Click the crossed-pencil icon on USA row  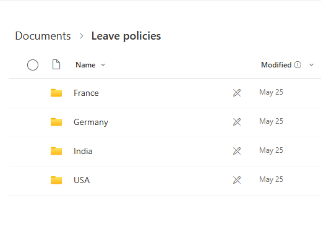pyautogui.click(x=237, y=180)
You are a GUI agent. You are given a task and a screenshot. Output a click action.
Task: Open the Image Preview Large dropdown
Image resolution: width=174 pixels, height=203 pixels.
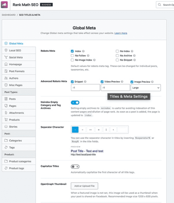146,88
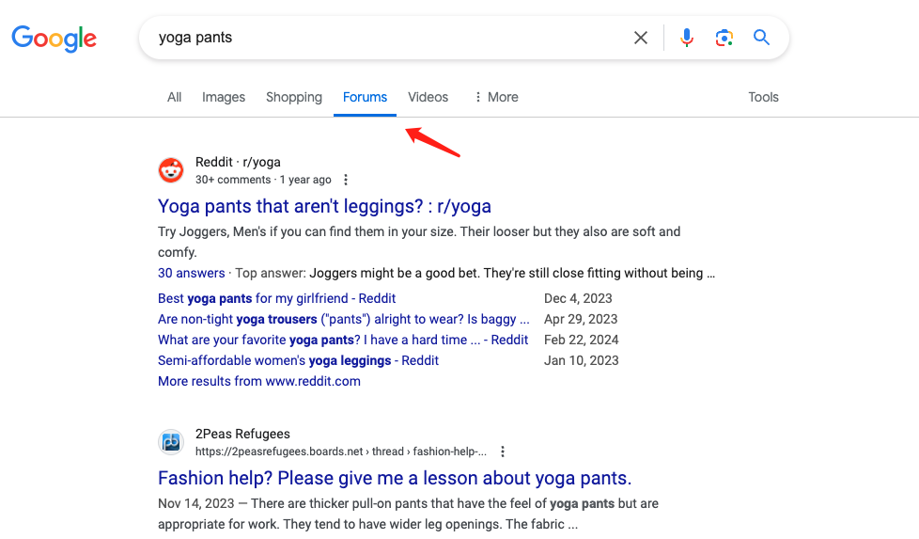
Task: Select the Videos tab
Action: pos(428,97)
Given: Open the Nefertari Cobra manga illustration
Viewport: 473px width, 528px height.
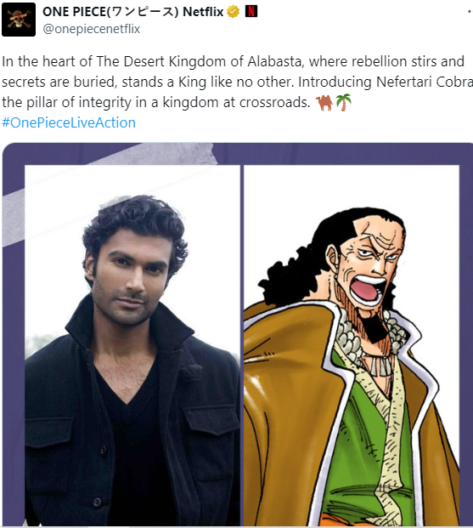Looking at the screenshot, I should click(x=352, y=345).
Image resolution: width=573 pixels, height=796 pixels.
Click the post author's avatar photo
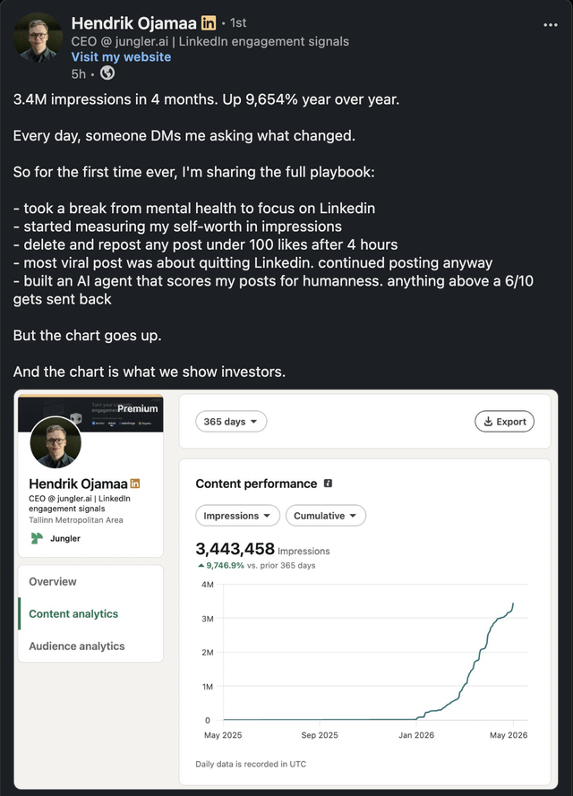click(38, 37)
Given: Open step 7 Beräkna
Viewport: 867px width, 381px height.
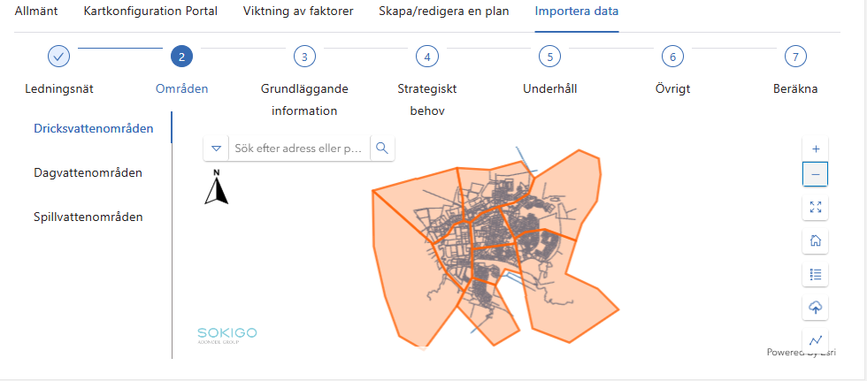Looking at the screenshot, I should [x=796, y=57].
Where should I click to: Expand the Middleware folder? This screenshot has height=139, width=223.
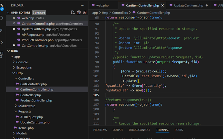[26, 106]
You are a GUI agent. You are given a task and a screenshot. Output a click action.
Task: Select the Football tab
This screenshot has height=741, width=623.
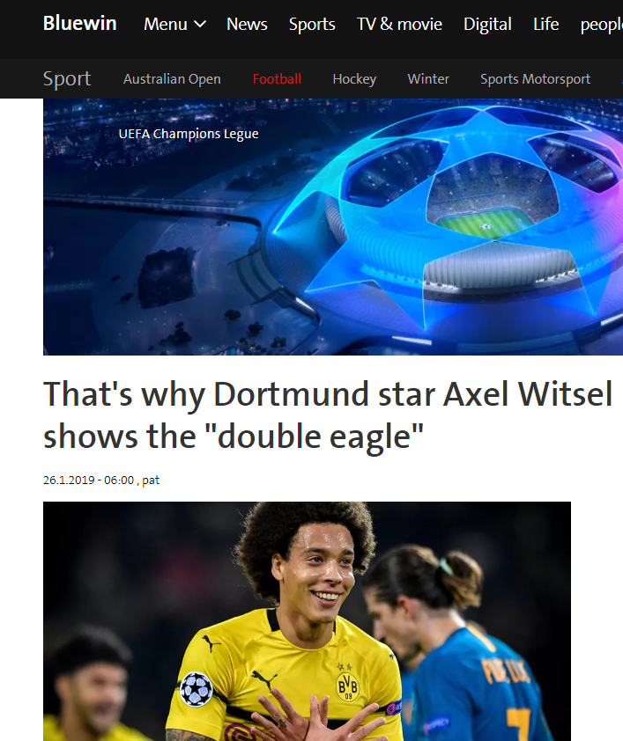pos(277,79)
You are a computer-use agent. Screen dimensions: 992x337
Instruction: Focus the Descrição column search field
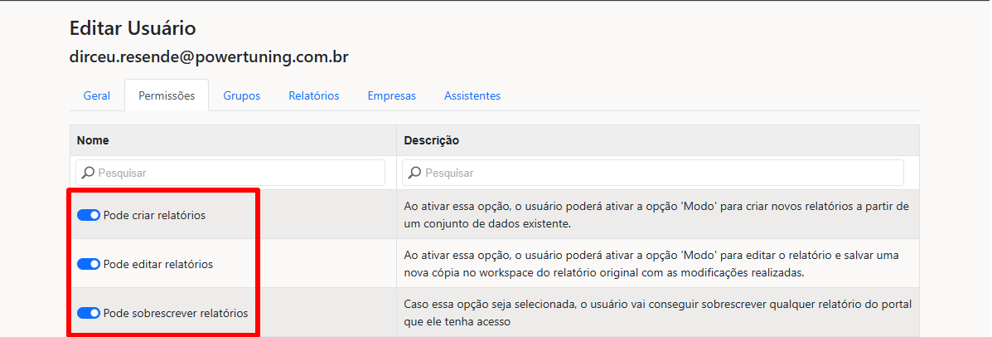click(x=653, y=173)
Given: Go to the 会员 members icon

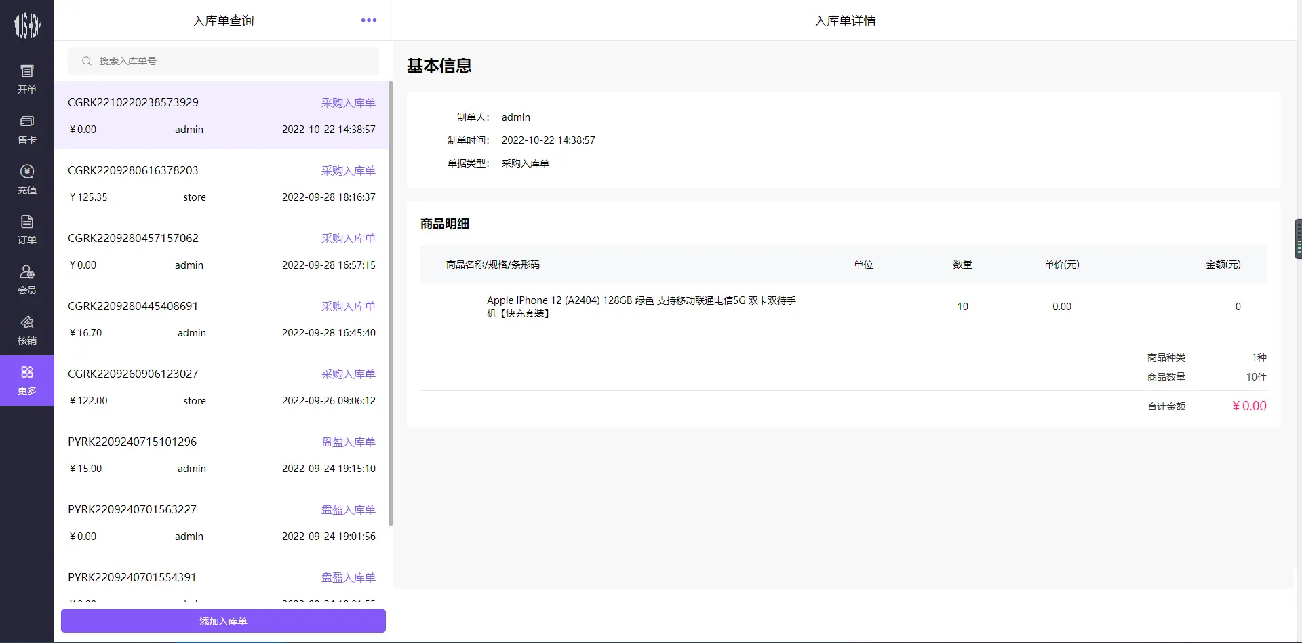Looking at the screenshot, I should [27, 272].
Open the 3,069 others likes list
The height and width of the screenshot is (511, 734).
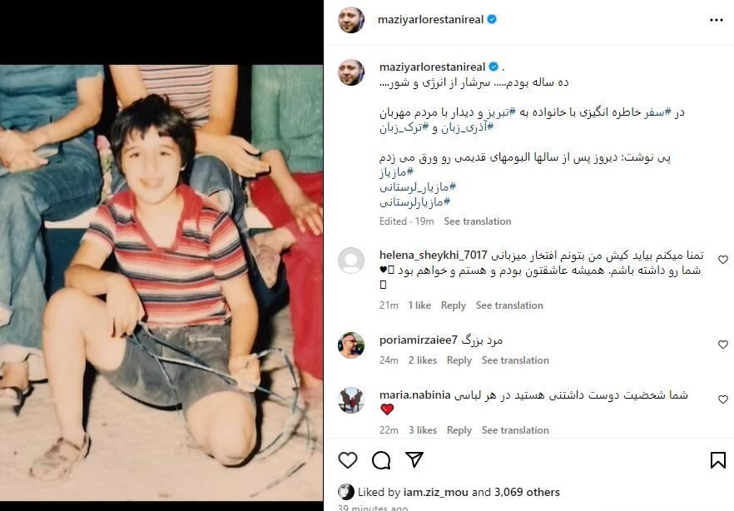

· · · · · · ·

▶ Exercise
Set down exactly, with no additions, each line from the line that includes "Instruction: Focus the" to the final line of the entries above; leave pictures out.

▶ Answer space
Instruction: Focus the Descrição column search field
click(x=653, y=173)
Given: Go to the 会员 members icon

Looking at the screenshot, I should [27, 272].
Open the 3,069 others likes list
The height and width of the screenshot is (511, 734).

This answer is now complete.